Ana estuvo a punto de protestar, pero en ese momento entró un grupo de hombres y la anfitriona se puso a atenderlos con una mejor disposición que la que mostró con ella.

«Qué soreta.», si no fuera porque sabía que, si no entregaba el instrumento, Nadeshiko o Kaede podían llegar a lastimarla, Ana habría regresado a la okiya sin problema. Pero había sido testigo de cuando Masako fue golpeada diez veces con una rama de bambú en las manos por haber derramado una sopa de miso en el tatami del cuarto de Kaede. Y sabía que Nadeshiko estaba esperando la oportunidad de que ella lo arruinara para golpearla sin piedad, y Ana no pensaba dársela.

Se escucharon fuertes truenos cerca de donde estaba, y decidió que lo mejor sería apresurarse para terminar con eso si no quería que la lluvia se le viniera encima. Echó a correr y rodeó el establecimiento hasta llegar a la parte trasera, donde había una pequeña puerta en la muralla posterior, que se abrió poco después de que ella llegase y apareció otra japonesa esperándola. Ana le entregó el samisén y se largó de ahí sin más.

Un fuerte viento no tardó en soplar, y colocó una mano sobre su cabeza para evitar que se le saliera volando su pañuelo, con la otra se protegió los ojos. Sin embargo, debido a eso, Ana no logró ver a tiempo al hombre que estaba cambiando en dirección opuesta a ella. Sus hombros chocaron abruptamente y ella perdió el equilibrio, pero el hombre la sostuvo del brazo, evitando así que cayera. Inmediatamente, la joven giró el cuello para ver a su salvador, olvidándose momentáneamente de que no debía hacer eso. Ana se congeló en el lugar al darse cuenta de que el hombre era caucásico, ¡como ella!

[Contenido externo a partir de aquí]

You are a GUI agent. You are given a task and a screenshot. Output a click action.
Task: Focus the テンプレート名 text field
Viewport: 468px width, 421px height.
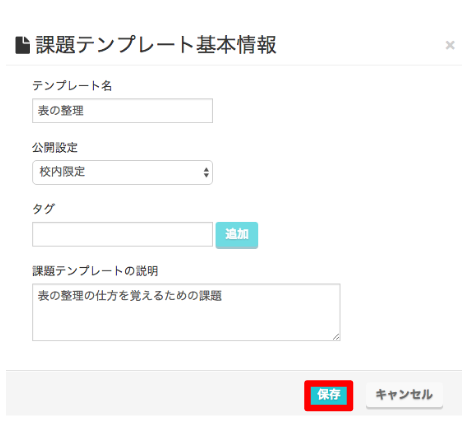[122, 111]
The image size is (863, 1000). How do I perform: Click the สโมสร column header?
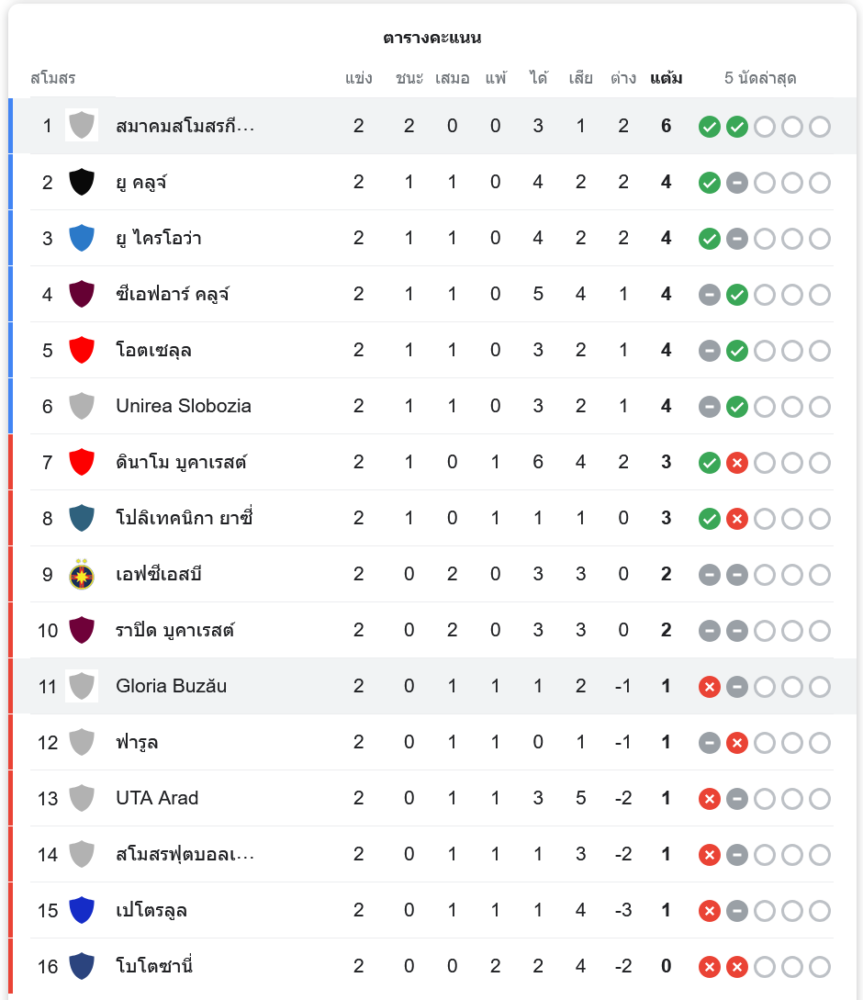[x=53, y=78]
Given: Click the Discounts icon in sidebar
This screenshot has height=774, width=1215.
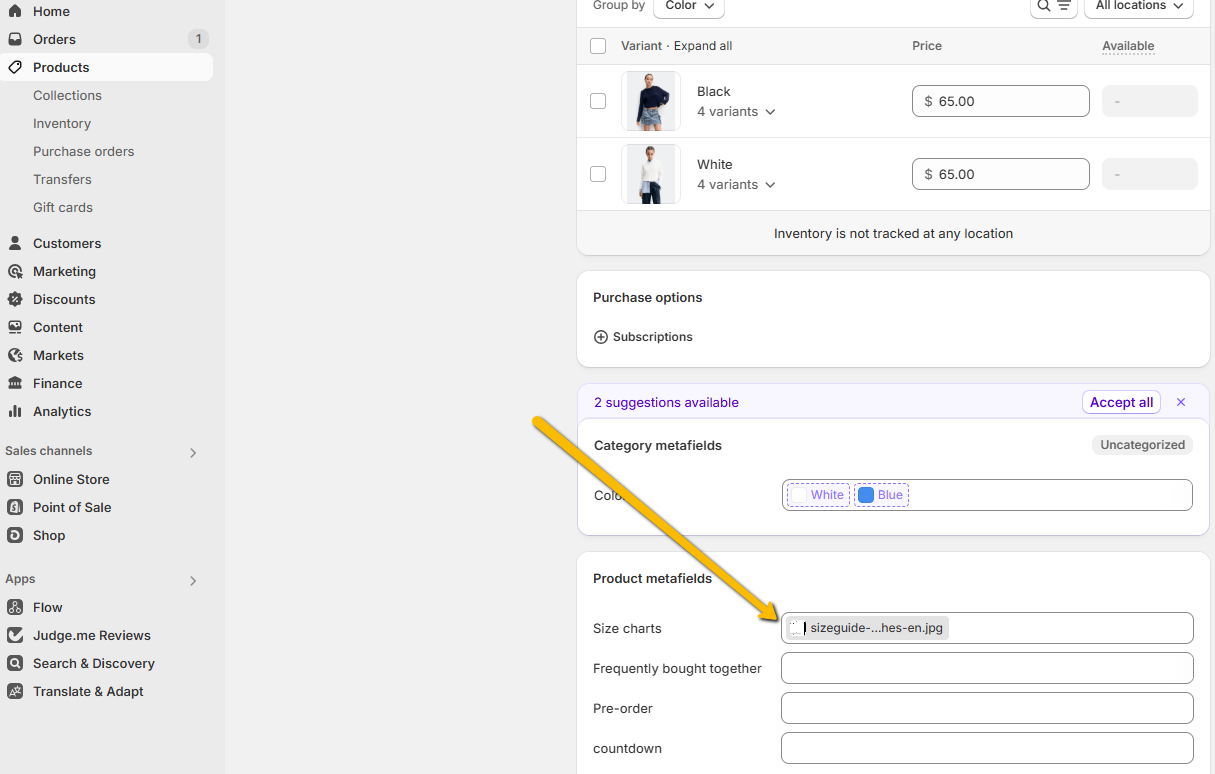Looking at the screenshot, I should tap(15, 299).
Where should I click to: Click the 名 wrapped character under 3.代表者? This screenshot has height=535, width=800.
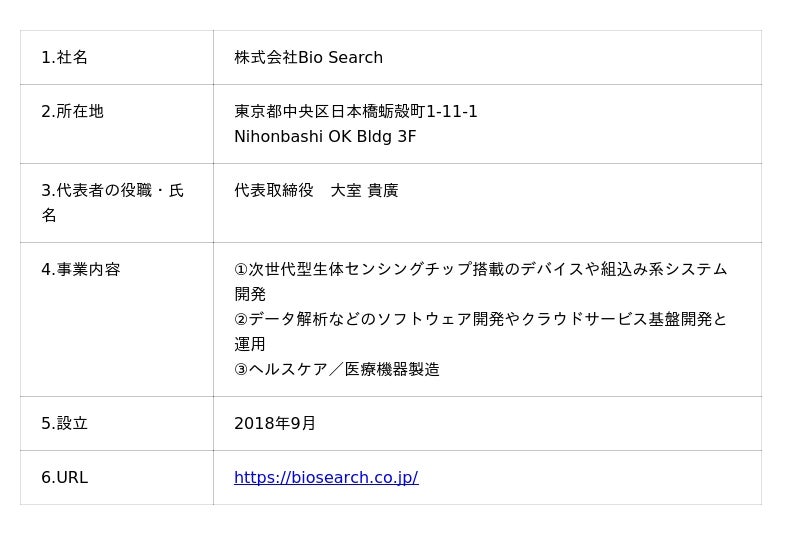49,215
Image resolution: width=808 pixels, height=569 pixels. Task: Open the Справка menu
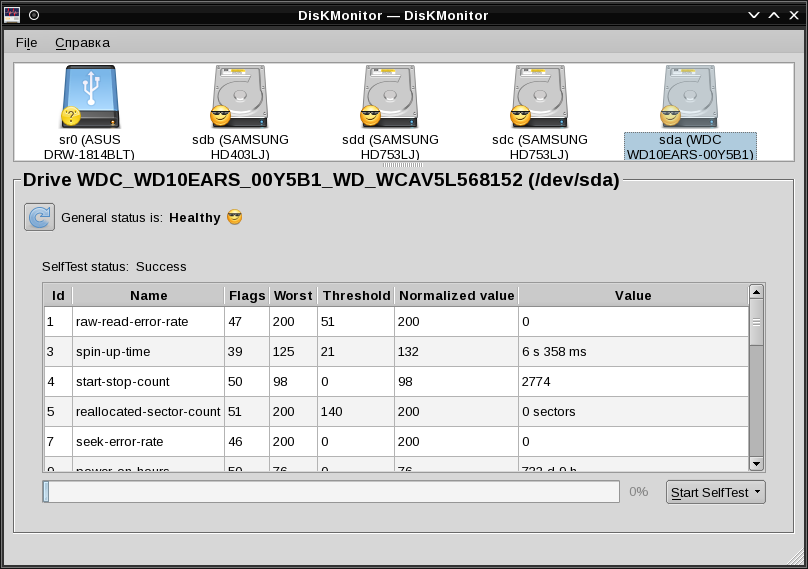click(82, 43)
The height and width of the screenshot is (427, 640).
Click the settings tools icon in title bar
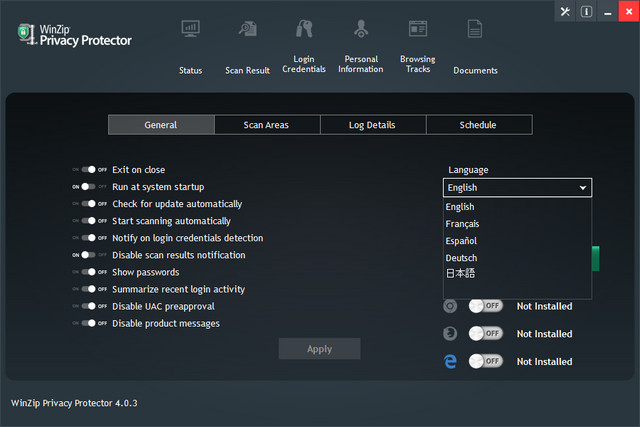click(x=566, y=11)

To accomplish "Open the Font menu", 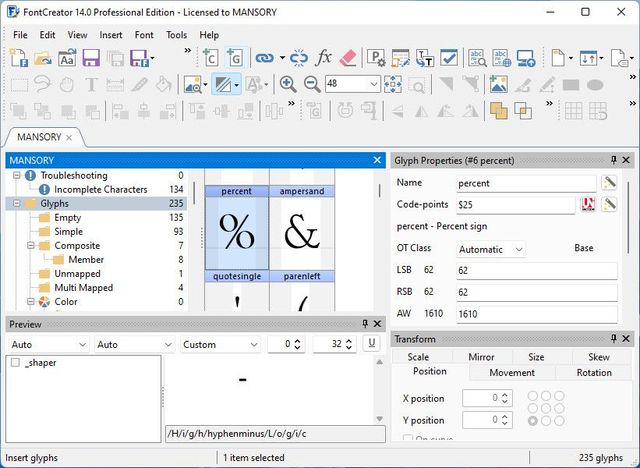I will [144, 35].
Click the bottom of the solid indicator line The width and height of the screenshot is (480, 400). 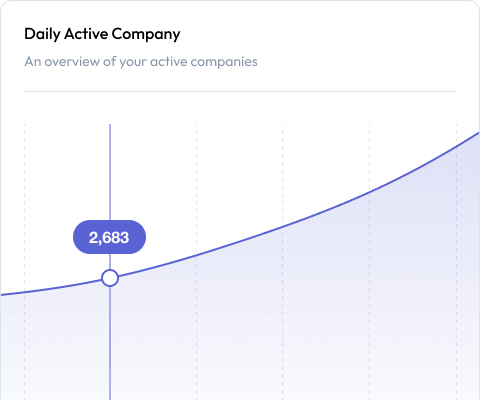(x=110, y=395)
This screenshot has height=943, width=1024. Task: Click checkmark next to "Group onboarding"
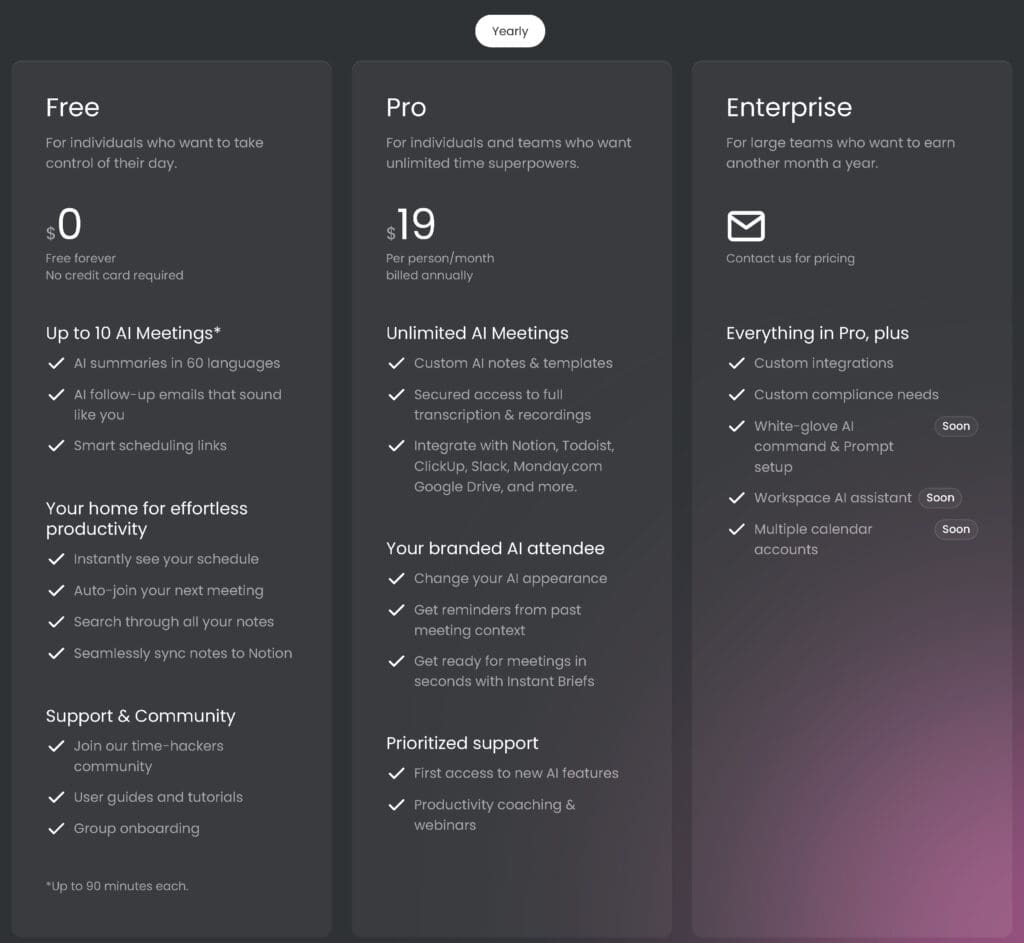(x=56, y=828)
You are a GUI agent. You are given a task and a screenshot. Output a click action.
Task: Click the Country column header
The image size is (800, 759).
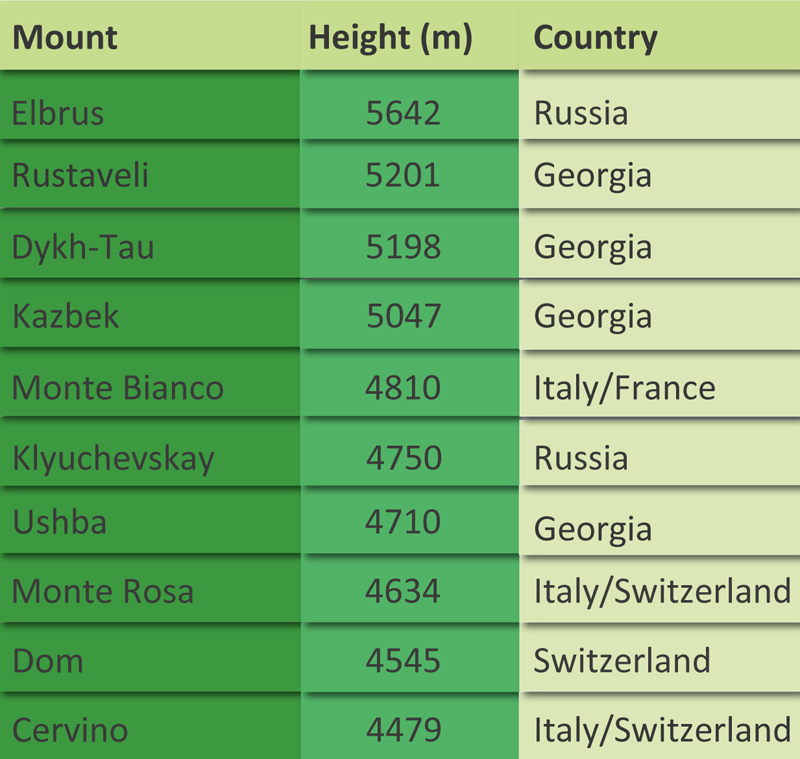click(596, 38)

Se notaba que era joven, veinteañero. Era alto, delgado y ancho de hombros, con cabellos dorados escalado hasta el nivel del cuello con varios mechones rebeldes. Tenía unos hermosos ojos color granate y una tez pálida; llevaba puesto un kimono verde oscuro con un haori rojo, una chaqueta tradicional japonesa que caía a la altura de la cadera. Sin embargo, lo que más le llamó la atención a Ana no fue su apariencia, sino la forma intensa en que estaba mirándola a los ojos. Casi podría decirse que la estaba examinando.